**About this exercise**
Update the data below by replacing every "Locate an element on the screen" with "Find an element on the screen", leaving everything else unchanged.

**Stored data**
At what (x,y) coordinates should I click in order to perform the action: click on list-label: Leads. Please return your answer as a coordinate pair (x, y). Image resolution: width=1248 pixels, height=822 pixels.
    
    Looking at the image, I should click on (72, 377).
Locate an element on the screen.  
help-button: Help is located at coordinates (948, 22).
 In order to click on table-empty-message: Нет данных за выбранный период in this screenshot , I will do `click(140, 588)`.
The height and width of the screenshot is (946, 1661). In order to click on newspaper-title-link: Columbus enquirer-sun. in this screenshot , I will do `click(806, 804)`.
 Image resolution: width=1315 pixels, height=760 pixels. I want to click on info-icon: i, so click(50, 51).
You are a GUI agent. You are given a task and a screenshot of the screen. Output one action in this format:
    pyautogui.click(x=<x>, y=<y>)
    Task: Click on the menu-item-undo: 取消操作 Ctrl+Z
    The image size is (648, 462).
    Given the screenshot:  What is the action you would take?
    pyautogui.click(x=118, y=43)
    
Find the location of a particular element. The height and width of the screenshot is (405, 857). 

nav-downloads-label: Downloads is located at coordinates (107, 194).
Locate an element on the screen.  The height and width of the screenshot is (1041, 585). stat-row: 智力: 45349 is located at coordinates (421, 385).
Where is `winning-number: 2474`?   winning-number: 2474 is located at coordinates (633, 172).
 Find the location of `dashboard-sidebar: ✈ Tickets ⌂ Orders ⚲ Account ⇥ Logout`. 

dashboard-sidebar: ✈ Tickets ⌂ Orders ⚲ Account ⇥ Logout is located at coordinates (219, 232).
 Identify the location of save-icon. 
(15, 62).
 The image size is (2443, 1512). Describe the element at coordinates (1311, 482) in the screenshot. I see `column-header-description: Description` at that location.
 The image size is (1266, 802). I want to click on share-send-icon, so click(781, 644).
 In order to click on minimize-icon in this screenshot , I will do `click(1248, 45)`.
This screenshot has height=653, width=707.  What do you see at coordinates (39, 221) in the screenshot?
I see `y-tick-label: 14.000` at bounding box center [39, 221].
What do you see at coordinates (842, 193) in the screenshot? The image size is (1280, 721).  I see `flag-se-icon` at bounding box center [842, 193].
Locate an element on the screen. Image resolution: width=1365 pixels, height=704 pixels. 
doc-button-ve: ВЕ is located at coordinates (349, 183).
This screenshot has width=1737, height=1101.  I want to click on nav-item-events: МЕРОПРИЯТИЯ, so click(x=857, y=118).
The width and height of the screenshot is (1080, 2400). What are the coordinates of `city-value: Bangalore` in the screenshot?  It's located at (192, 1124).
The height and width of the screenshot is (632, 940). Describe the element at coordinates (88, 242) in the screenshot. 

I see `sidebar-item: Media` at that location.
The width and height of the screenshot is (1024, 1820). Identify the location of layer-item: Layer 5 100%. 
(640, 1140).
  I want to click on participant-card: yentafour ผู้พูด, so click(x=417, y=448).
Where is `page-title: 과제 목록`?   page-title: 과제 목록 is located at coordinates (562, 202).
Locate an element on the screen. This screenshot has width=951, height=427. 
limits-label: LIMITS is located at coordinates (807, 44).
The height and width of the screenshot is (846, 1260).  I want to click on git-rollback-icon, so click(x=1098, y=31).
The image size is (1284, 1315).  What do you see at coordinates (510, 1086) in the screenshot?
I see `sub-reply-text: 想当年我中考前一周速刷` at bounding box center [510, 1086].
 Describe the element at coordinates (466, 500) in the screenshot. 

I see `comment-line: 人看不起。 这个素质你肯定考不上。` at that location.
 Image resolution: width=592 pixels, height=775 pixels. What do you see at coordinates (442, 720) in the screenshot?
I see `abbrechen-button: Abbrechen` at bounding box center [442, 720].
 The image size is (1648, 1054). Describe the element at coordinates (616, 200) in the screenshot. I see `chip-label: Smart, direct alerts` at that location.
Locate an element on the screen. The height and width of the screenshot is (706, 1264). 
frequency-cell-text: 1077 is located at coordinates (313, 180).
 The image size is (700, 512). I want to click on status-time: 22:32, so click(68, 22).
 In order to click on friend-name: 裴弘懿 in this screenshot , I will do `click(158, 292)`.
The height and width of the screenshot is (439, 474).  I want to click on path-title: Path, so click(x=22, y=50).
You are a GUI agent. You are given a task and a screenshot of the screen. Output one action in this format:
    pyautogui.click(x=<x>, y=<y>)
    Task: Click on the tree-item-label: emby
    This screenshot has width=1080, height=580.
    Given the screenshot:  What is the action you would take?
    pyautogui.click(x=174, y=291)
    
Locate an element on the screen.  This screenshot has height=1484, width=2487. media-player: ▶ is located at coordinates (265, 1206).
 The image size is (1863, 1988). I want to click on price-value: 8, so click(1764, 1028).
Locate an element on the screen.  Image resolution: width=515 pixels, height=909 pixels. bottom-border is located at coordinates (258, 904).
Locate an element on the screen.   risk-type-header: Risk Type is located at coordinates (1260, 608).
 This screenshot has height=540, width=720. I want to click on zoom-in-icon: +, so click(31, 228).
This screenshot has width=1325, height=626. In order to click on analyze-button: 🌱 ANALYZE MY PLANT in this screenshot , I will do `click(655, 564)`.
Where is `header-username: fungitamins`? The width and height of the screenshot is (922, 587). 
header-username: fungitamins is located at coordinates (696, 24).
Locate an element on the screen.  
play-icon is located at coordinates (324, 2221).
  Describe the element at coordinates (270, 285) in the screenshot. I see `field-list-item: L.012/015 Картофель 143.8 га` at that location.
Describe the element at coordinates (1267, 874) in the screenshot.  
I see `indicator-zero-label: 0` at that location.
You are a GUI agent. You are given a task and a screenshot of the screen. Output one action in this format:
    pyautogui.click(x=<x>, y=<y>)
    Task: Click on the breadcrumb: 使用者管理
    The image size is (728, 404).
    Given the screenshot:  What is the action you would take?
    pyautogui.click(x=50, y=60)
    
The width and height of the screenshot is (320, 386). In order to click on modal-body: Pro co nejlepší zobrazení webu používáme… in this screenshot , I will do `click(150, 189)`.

**Task output**
At what (x,y) coordinates should I click in order to perform the action: click on list-label: Leads. Please return your answer as a coordinate pair (x, y). Image resolution: width=1248 pixels, height=822 pixels.
    
    Looking at the image, I should click on (72, 377).
Find an element on the screen.  
help-button: Help is located at coordinates (948, 22).
 In order to click on table-empty-message: Нет данных за выбранный период in this screenshot , I will do `click(140, 588)`.
The height and width of the screenshot is (946, 1661). In order to click on newspaper-title-link: Columbus enquirer-sun. in this screenshot , I will do `click(806, 804)`.
 Image resolution: width=1315 pixels, height=760 pixels. I want to click on info-icon: i, so click(50, 51).
You are a GUI agent. You are given a task and a screenshot of the screen. Output one action in this format:
    pyautogui.click(x=<x>, y=<y>)
    Task: Click on the menu-item-undo: 取消操作 Ctrl+Z
    The image size is (648, 462).
    Given the screenshot:  What is the action you would take?
    pyautogui.click(x=118, y=43)
    
Find the location of a particular element. The height and width of the screenshot is (405, 857). 

nav-downloads-label: Downloads is located at coordinates (107, 194).
Find an element on the screen.  The height and width of the screenshot is (1041, 585). stat-row: 智力: 45349 is located at coordinates (421, 385).
Where is `winning-number: 2474`?   winning-number: 2474 is located at coordinates (633, 172).
 Find the location of `dashboard-sidebar: ✈ Tickets ⌂ Orders ⚲ Account ⇥ Logout`. 

dashboard-sidebar: ✈ Tickets ⌂ Orders ⚲ Account ⇥ Logout is located at coordinates (219, 232).
 Identify the location of save-icon. 
(15, 62).
 The image size is (2443, 1512). Describe the element at coordinates (1311, 482) in the screenshot. I see `column-header-description: Description` at that location.
 The image size is (1266, 802). I want to click on share-send-icon, so click(781, 644).
 In order to click on minimize-icon in this screenshot , I will do `click(1248, 45)`.
This screenshot has height=653, width=707.  What do you see at coordinates (39, 221) in the screenshot?
I see `y-tick-label: 14.000` at bounding box center [39, 221].
What do you see at coordinates (842, 193) in the screenshot? The image size is (1280, 721).  I see `flag-se-icon` at bounding box center [842, 193].
Find an element on the screen. Image resolution: width=1365 pixels, height=704 pixels. 
doc-button-ve: ВЕ is located at coordinates (349, 183).
This screenshot has width=1737, height=1101.  I want to click on nav-item-events: МЕРОПРИЯТИЯ, so click(x=857, y=118).
The width and height of the screenshot is (1080, 2400). What are the coordinates of `city-value: Bangalore` in the screenshot?  It's located at (192, 1124).
The height and width of the screenshot is (632, 940). Describe the element at coordinates (88, 242) in the screenshot. 

I see `sidebar-item: Media` at that location.
The width and height of the screenshot is (1024, 1820). Identify the location of layer-item: Layer 5 100%. 
(640, 1140).
  I want to click on participant-card: yentafour ผู้พูด, so click(x=417, y=448).
Where is `page-title: 과제 목록`?   page-title: 과제 목록 is located at coordinates (562, 202).
Find an element on the screen. This screenshot has width=951, height=427. 
limits-label: LIMITS is located at coordinates (807, 44).
The height and width of the screenshot is (846, 1260).  I want to click on git-rollback-icon, so click(x=1098, y=31).
The image size is (1284, 1315).  What do you see at coordinates (510, 1086) in the screenshot?
I see `sub-reply-text: 想当年我中考前一周速刷` at bounding box center [510, 1086].
 Describe the element at coordinates (466, 500) in the screenshot. 

I see `comment-line: 人看不起。 这个素质你肯定考不上。` at that location.
 Image resolution: width=592 pixels, height=775 pixels. What do you see at coordinates (442, 720) in the screenshot?
I see `abbrechen-button: Abbrechen` at bounding box center [442, 720].
 The image size is (1648, 1054). Describe the element at coordinates (616, 200) in the screenshot. I see `chip-label: Smart, direct alerts` at that location.
Find an element on the screen. The height and width of the screenshot is (706, 1264). 
frequency-cell-text: 1077 is located at coordinates (313, 180).
 The image size is (700, 512). I want to click on status-time: 22:32, so click(68, 22).
 In order to click on friend-name: 裴弘懿 in this screenshot , I will do `click(158, 292)`.
The height and width of the screenshot is (439, 474).  I want to click on path-title: Path, so click(x=22, y=50).
You are a GUI agent. You are given a task and a screenshot of the screen. Output one action in this format:
    pyautogui.click(x=<x>, y=<y>)
    Task: Click on the tree-item-label: emby
    This screenshot has width=1080, height=580.
    Given the screenshot:  What is the action you would take?
    pyautogui.click(x=174, y=291)
    
Find an element on the screen.  This screenshot has height=1484, width=2487. media-player: ▶ is located at coordinates (265, 1206).
 The image size is (1863, 1988). I want to click on price-value: 8, so click(1764, 1028).
Find an element on the screen.  Image resolution: width=515 pixels, height=909 pixels. bottom-border is located at coordinates (258, 904).
Find an element on the screen.   risk-type-header: Risk Type is located at coordinates (1260, 608).
 This screenshot has height=540, width=720. I want to click on zoom-in-icon: +, so click(31, 228).
This screenshot has width=1325, height=626. In order to click on analyze-button: 🌱 ANALYZE MY PLANT in this screenshot , I will do `click(655, 564)`.
Where is `header-username: fungitamins`? The width and height of the screenshot is (922, 587). 
header-username: fungitamins is located at coordinates (696, 24).
Find an element on the screen.  
play-icon is located at coordinates (324, 2221).
  Describe the element at coordinates (270, 285) in the screenshot. I see `field-list-item: L.012/015 Картофель 143.8 га` at that location.
Describe the element at coordinates (1267, 874) in the screenshot.  
I see `indicator-zero-label: 0` at that location.
You are a GUI agent. You are given a task and a screenshot of the screen. Output one action in this format:
    pyautogui.click(x=<x>, y=<y>)
    Task: Click on the breadcrumb: 使用者管理
    The image size is (728, 404).
    Given the screenshot:  What is the action you would take?
    pyautogui.click(x=50, y=60)
    
The width and height of the screenshot is (320, 386). In order to click on modal-body: Pro co nejlepší zobrazení webu používáme… in this screenshot , I will do `click(150, 189)`.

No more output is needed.